BRUSSEL - Een totale afschaffing van de landbouwsubsidies zou de rijke landen ongeveer 0,5% economische groei per jaar extra opleveren, oftewel $100 miljard meer te verdelen. In 2001 gaven de geïndustrialiseerde landen $300 miljard uit aan landbouwsubsidies voor de eigen boeren, meer dan zesmaal zoveel als ontwikkelingshulp. De boereninkomens werden met 30% opgekrikt en de productie van de agrarische sector werd met 1,3% verhoogd.
Dat schrijft het Internationale Monetaire Fonds (IMF) in reeds gepubliceerde delen van de World Economic Outlook (WEO), het halfjaarlijkse spoorboekje van de wereldeconomie. Eind volgende week, vlak voor de IMF-jaarvergadering, wordt de volledige WEO gepubliceerd met de laatste verwachtingen wat betreft economische groei.

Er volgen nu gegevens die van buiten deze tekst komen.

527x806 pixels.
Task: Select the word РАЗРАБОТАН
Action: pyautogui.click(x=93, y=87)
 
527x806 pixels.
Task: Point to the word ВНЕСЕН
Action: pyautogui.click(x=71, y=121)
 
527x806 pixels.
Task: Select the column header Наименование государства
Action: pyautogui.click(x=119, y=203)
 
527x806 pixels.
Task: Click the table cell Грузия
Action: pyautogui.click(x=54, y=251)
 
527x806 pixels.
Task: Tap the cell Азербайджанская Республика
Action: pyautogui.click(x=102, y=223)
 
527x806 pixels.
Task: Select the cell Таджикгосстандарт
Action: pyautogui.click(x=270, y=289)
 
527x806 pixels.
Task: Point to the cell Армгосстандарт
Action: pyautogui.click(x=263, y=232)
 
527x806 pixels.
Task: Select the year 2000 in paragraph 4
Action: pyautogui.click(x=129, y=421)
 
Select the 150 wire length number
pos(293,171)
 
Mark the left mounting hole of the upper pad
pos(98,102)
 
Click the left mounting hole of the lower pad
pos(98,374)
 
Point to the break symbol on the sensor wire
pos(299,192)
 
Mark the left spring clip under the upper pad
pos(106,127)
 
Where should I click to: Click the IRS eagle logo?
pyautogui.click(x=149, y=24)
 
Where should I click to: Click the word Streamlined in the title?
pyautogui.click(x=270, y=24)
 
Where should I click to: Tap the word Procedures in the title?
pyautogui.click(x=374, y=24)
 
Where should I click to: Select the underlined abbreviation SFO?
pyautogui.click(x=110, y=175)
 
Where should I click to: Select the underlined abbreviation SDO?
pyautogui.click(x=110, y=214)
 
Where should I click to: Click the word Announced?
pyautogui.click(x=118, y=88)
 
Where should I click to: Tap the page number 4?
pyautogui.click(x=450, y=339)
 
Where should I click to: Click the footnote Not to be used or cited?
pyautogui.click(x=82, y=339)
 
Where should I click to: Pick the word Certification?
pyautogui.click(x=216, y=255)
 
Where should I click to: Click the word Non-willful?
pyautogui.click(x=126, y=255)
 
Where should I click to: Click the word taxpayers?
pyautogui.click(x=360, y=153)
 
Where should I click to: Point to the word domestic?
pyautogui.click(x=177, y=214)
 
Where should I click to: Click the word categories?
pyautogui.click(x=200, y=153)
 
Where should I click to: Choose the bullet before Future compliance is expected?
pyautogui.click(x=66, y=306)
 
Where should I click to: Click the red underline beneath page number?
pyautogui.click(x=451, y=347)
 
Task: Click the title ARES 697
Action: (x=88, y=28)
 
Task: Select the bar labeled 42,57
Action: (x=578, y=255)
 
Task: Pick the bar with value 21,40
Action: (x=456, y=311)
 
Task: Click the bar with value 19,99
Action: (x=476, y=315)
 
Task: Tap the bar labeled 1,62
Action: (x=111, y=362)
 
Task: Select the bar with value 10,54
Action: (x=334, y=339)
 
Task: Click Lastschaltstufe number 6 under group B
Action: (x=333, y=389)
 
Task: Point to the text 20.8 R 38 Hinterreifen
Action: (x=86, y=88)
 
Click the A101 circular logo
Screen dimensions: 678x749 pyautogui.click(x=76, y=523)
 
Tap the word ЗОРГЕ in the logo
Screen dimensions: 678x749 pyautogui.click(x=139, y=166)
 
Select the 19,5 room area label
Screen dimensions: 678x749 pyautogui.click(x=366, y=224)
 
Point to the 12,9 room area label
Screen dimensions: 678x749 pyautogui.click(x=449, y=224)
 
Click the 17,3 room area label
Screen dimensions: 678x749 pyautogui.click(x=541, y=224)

De opmerkingen van het IMF over de landbouwsubsidies zijn olie op het vuur in de ruzie tussen de EU en de VS. Er zijn meningsverschillen over tal van handelsonderwerpen als staal en de gewraakte Amerikaanse exportsubsidies. Om de kiezers te paaien besloot de regering Bush in mei om de subsidies aan de Amerikaanse boeren fors te verhogen, net toen de EU liet weten die subsidies te willen verminderen om de uitbreiding betaalbaar te houden.
Vermindering van de landbouwsubsidies is ook een van de doelstellingen van de vorig jaar in Doha (Qatar) gestarte nieuwe WTO-ronde om de wereldhandel te liberaliseren. Subsidies verhogen de binnenlandse prijzen (gebrek aan concurrentie) en drukken de prijzen op de wereldmarkt, waar eventuele overschotten worden gedumpt. Van deze 'voedseldump' profiteren alleen de landen die zelf niet of nauwelijks produceren en dus afhankelijk zijn van import. Bij afschaffing van de subsidies gaan voedselexporteurs ten zuiden van de Sahara en in Latijns-Amerika er juist op vooruit.
Het IMF waarschuwt ook voor de fikse onbalansen zoals handelsoverschotten en tekorten. Vooral de VS steken met hun enorme handelstekort schril af bij Europa en -Japan. "Met het huidige Amerikaanse tekort op de lopende rekening rond de 4% van het nationaal inkomen is er een blijvende zorg dat de dollar is overgewaardeerd," aldus het IMF. De verschillen tussen de VS aan de min-kant en Europa en Japan aan de pluskant hebben nu niveaus bereikt die ongekend zijn in de naoorlogse geschiedenis van de geïndustrialiseerde landen. Het IMF sluit een verdere verslechtering niet uit, wat maar tot één ding kan leiden: een lagere dollarkoers, harde valutaschokken en nieuwe ellende op de beurzen.
De VS moeten snel de particuliere besparingen bevorderen, bezuinigen op overheidsuitgaven en maatregelen nemen om het vertrouwen van investeerders te herstellen, aldus het IMF. Europa moet de starre arbeidsmarkt versoepelen en Japan moet doorgaan met saneren van het verziekte bankwezen.
In Latijns-Amerika blijven Argentinië, Brazilië en Uruguay zorgenkinderen die met forse leningen overeind gehouden moeten worden.
Ook de Aziatische Ontwikkelingsbank (ADB) kwam met een update over de economische vooruitzichten. Hieruit blijkt dat het economisch herstel in Azië harder doorzet dan verwacht. Waar de VS en Europa kampen met haperende economieën, zal Azië dit jaar een economische groei laten zien van 5%. Dat is 0,2% meer dan tot nu toe werd aangenomen. Een Amerikaanse aanval op Irak zal de groeiversnelling echter breken.